Task to carry out: The result should hold only the lines from the one with "Where should I" through the final line of the data below, transcribed exactly, pictures left out.

═══ Records supplied ═══

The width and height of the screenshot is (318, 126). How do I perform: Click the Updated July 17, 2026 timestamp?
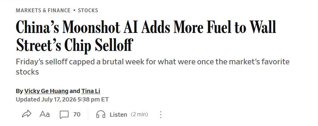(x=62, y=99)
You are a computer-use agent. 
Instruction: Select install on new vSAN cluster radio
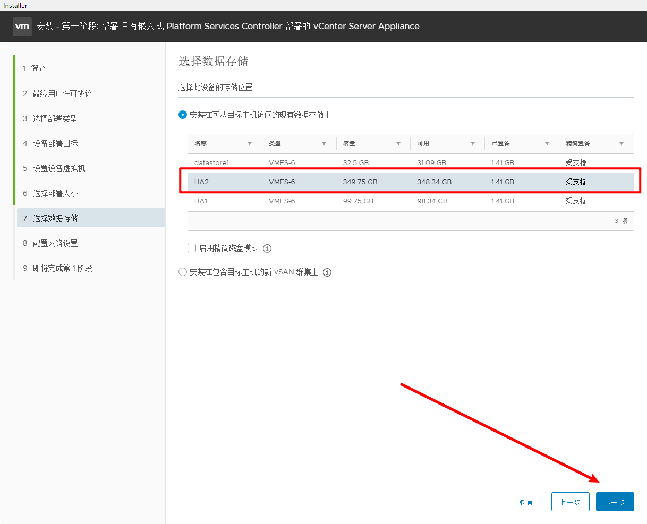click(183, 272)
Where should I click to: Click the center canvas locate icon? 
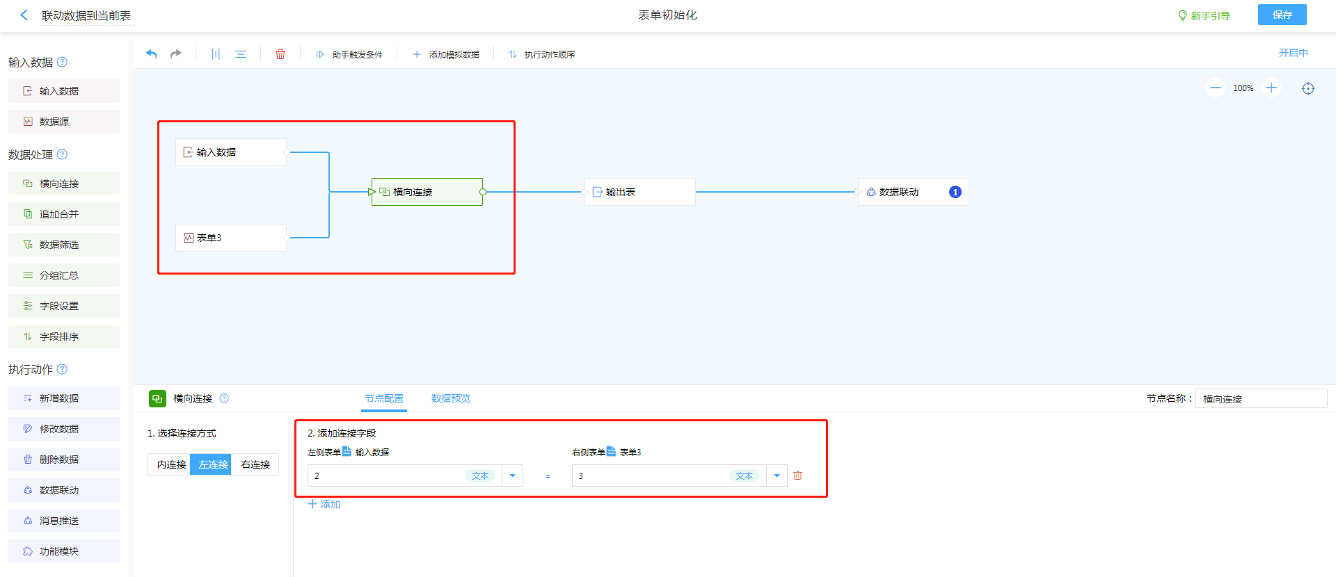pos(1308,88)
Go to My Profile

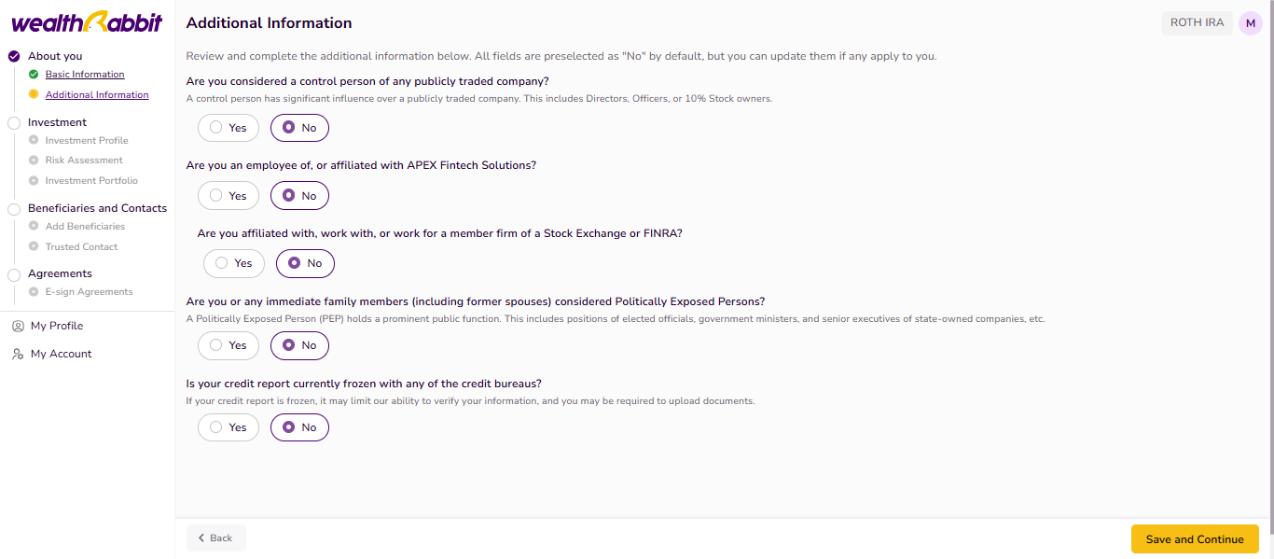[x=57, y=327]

═══

Answer:
Where should I click to: Click the center canvas locate icon? 
pos(1308,88)
Go to My Profile

[x=57, y=327]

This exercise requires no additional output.